老人は憐れむ④
「ううむ、ちょっと分かりませんなあ」
珍しく戸村は眉間にしわを寄せたまま、盤面を睨んでいる。ちなみに猫のじゃれあい程度のチェスと違って、将棋の方は二時間が経過しても、終盤戦にようやっと入ったところであった。
「はあ? 払った分くらい働けよ」
「ん? ああ、そっちじゃなくて。この盤面の方です。この香車がねえ……」
「あ、そっちか。……紛らわしいな、くそ」
「ほっほっほ、斉藤さんとしては、やっぱり事件の方が気になるでしょうなあ」
「決まってんだろ。で、何か目星は付いたか?」
「んん、まあ」
「早く言えよ。あ、ちょっと待て。その一手は待った」
「馬鹿言わないでくださいよ。負けるためにやっているんじゃありませんから」
戸村は斉藤の制止も振り切り、敵の王将を追い詰める一手を差した。斉藤は天を仰ぎ、盤面を綺麗にして再び駒を並べ始めた。
「もう一局、しますかな?」
辺りは少し薄暗くなっている。時計の針は午後四時を示しており、斉藤は顔をしかめた。
「……勝ち逃げはさせねえぞ」
「おや、おや。血気盛んですねえ。まあ、何度やったところで一緒だと思いますが。勝負は次回ということでよろしいかな?」
斉藤は鼻を鳴らし、大きく頷いた。
「結構。では、あなたには宿題を出しましょう」
「その言葉で熱が出た気がする」
「まあ、お仕事ですから」
「じゃ、大丈夫だ」
戸村はふっと天を見上げ、東の方に広がる黒暗を睨みつけた。
「そうですなあ、まずは道子さんとやらの趣味を。
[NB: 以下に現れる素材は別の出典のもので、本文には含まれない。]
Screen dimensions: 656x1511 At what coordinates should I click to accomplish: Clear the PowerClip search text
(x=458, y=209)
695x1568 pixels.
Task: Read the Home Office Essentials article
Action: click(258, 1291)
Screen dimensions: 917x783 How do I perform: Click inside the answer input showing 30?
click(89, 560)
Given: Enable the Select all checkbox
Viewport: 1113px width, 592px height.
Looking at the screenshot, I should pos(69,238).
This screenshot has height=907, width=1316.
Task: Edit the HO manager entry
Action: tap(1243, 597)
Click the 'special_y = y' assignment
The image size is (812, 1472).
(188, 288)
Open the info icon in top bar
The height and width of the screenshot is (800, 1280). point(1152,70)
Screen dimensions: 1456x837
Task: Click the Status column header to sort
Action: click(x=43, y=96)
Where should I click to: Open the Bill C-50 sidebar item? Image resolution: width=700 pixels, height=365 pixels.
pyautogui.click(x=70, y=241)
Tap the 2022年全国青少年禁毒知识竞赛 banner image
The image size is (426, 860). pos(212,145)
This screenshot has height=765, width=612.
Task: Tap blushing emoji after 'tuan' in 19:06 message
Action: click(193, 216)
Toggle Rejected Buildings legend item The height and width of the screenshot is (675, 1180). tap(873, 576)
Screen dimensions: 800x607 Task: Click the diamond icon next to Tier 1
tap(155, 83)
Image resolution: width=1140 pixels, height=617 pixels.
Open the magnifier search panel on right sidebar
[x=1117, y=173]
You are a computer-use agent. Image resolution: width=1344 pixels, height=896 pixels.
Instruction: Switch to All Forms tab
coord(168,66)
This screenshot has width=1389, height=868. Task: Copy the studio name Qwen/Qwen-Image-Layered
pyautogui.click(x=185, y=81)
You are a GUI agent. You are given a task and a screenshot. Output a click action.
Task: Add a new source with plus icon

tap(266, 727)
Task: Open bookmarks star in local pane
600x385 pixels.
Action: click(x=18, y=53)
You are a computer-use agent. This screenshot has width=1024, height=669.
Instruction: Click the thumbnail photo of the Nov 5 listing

もしあるのなら、その趣味の道具はどこに置いていたのかも」
「……なんだそりゃ」
相も変わらず、この老人の言うことはよく分からない。斉藤は首を捻りつつ、手帳に文字をしたためた。
「それから、家族のうちで料理をする者がいるかどうか」
「おう」
「あと、引きこもりだという娘さんは、日中カーテンを閉めるか、また英語の勉強はしているのか」
「……」
「それから――」
「まだあんのか?」
「――ええ、息子さんに、家の前の桜は綺麗かってことと、事件のあった日の気温を聞いてくださいな」
斉藤はそれらを手帳に書き記して、確認のために一つずつ質問を繰り返した。戸村は神妙に頷き、悪戯っぽい笑みを浮かべた。
「で、いつまでに出来そうですかな?」
「……明日の昼過ぎまでには終わらせる。意地でもな」
「そうですか。じゃ、決戦は明日ということで」
「……叩きのめしてやるからな」
斉藤は吐き捨て、ススキの茂みの向こうに消えた。